— EXERCISE DESCRIPTION —
Go through the entries below and print, exactly, the lines starting at the one with "Screen dimensions: 574x465" and ending at the one with "You are a computer-use agent. The", keeping both ends and no others.

Stored items

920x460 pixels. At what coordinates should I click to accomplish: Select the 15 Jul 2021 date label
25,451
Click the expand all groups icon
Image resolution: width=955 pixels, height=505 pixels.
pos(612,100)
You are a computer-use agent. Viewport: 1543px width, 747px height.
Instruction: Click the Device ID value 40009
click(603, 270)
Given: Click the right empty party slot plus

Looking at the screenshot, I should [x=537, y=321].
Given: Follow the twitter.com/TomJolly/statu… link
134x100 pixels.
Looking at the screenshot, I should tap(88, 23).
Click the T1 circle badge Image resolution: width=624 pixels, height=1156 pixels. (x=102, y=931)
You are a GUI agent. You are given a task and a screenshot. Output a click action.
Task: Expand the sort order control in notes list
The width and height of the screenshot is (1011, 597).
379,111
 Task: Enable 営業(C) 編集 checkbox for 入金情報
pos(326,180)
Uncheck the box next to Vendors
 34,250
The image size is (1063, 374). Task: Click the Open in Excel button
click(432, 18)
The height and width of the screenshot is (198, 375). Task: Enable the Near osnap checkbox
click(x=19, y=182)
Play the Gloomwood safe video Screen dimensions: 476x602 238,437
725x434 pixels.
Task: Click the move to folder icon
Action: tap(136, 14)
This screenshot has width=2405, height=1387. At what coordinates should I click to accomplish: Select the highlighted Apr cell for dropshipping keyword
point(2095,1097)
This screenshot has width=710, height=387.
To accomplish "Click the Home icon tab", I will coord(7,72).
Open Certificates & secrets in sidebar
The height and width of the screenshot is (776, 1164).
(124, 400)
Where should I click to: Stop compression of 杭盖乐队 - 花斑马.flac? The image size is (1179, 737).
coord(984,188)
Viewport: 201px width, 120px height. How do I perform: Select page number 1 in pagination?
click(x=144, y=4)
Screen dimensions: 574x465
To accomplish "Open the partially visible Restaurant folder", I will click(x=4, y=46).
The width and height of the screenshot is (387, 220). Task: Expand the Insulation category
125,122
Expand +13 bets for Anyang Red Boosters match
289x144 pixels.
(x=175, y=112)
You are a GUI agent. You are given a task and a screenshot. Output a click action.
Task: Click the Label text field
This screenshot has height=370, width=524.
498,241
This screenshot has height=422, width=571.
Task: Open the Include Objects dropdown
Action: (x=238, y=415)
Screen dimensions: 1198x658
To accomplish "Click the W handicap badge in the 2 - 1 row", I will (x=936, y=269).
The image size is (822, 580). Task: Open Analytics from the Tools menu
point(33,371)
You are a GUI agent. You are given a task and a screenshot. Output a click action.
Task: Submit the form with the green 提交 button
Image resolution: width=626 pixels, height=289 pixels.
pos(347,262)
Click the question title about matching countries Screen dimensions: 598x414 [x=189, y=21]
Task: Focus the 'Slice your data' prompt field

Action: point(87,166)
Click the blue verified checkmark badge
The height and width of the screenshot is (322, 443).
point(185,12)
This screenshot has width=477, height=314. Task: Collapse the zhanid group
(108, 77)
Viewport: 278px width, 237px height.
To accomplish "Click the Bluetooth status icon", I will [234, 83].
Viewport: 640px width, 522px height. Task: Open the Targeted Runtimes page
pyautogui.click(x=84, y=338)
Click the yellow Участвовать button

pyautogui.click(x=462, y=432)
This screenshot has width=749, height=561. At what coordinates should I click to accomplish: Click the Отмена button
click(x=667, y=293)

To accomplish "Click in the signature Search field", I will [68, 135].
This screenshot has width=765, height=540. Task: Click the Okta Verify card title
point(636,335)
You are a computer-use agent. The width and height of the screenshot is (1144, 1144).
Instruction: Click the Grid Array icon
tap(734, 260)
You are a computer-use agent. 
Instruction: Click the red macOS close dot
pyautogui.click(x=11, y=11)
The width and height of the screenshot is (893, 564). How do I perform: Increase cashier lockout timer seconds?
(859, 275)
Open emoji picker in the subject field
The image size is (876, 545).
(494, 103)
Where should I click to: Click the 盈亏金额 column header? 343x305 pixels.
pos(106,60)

— FINAL ANSWER —
Screen dimensions: 574x465
To accomplish "Open the partially visible Restaurant folder", I will click(x=4, y=46).
The width and height of the screenshot is (387, 220). Task: Expand the Insulation category
125,122
Expand +13 bets for Anyang Red Boosters match
289x144 pixels.
(x=175, y=112)
You are a GUI agent. You are given a task and a screenshot. Output a click action.
Task: Click the Label text field
This screenshot has height=370, width=524.
498,241
This screenshot has height=422, width=571.
Task: Open the Include Objects dropdown
Action: (x=238, y=415)
Screen dimensions: 1198x658
To accomplish "Click the W handicap badge in the 2 - 1 row", I will (x=936, y=269).
The image size is (822, 580). Task: Open Analytics from the Tools menu
point(33,371)
You are a GUI agent. You are given a task and a screenshot. Output a click action.
Task: Submit the form with the green 提交 button
Image resolution: width=626 pixels, height=289 pixels.
pos(347,262)
Click the question title about matching countries Screen dimensions: 598x414 [x=189, y=21]
Task: Focus the 'Slice your data' prompt field

Action: point(87,166)
Click the blue verified checkmark badge
The height and width of the screenshot is (322, 443).
point(185,12)
This screenshot has width=477, height=314. Task: Collapse the zhanid group
(108, 77)
Viewport: 278px width, 237px height.
To accomplish "Click the Bluetooth status icon", I will [234, 83].
Viewport: 640px width, 522px height. Task: Open the Targeted Runtimes page
pyautogui.click(x=84, y=338)
Click the yellow Участвовать button

pyautogui.click(x=462, y=432)
This screenshot has width=749, height=561. At what coordinates should I click to accomplish: Click the Отмена button
click(x=667, y=293)

To accomplish "Click in the signature Search field", I will [68, 135].
This screenshot has width=765, height=540. Task: Click the Okta Verify card title
point(636,335)
You are a computer-use agent. The width and height of the screenshot is (1144, 1144).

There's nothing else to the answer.